Saturday 16 August 2014

club career

Zidane went to Cannes for a six-week stay, but ended up remaining at the club for four years to play at the professional level. Having left his family at the age of fourteen to join Cannes, he was invited by Cannes director Jean-Claude Elineau, to leave the dormitory he shared with 20 other trainees and to come and stay with him and his family. Zidane later said that it was in living with the Elineaus that he found equilibrium.[14]
It was at Cannes where Zidane's first coaches noticed that he was raw and sensitive, prone to attack spectators who insulted his race or family.[22] His first coach, Jean Varraud, encouraged him to channel his anger and focus on his own game. Zidane spent his first weeks at Cannes mainly on cleaning duty as a punishment for punching an opponent who mocked his ghetto origins.[22] The occasional violence that he would display throughout his career was shaped by an internal conflict of being a French-Algerian suspended between cultures, and surviving the tough streets of La Castellane where he grew up.[22]
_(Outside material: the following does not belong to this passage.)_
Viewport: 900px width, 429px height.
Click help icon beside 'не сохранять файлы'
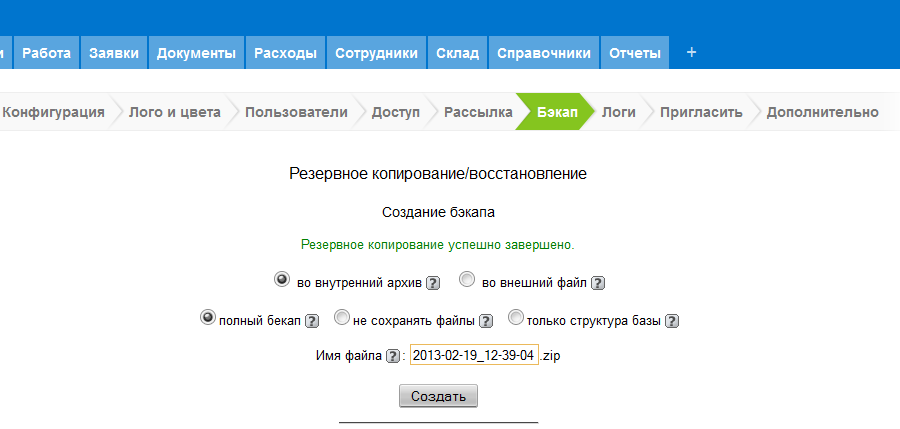click(x=486, y=321)
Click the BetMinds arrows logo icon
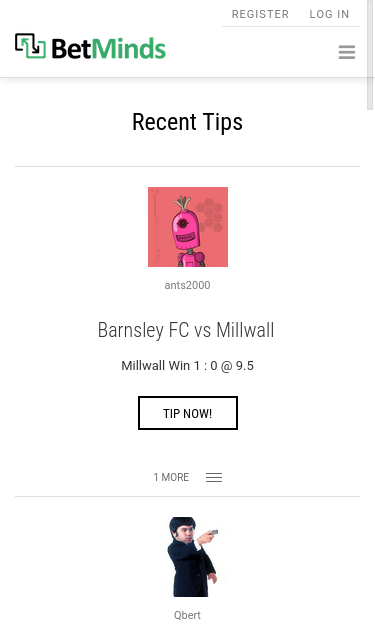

Zidane made his professional debut with Cannes on 18 May 1989 at the age of sixteen in a French Division 1 match against Nantes.[23] He scored his first goal for the club on 10 February 1991[24] also against Nantes in a 2–1 win. After the match during a party for all the Cannes players, Zidane was given a car by Cannes chairman Alain Pedretti, who had promised him one the day he scored his first goal for the club.[25] On the pitch, Zidane displayed extraordinary technique on the ball, offering glimpses of the talent that would take him to the top of the world game.[21] In his first full season with Cannes, the club secured its first ever European football berth by qualifying for the UEFA Cup after finishing fourth in the league. This remains the club's highest finish in the top flight since getting relegated for the first time from the first division in the 1948–49 season.[
He’d go past one, two, three, five, six players – it was sublime. His feet spoke with the ball
— Jean Varraud, former player who discovered Zidane.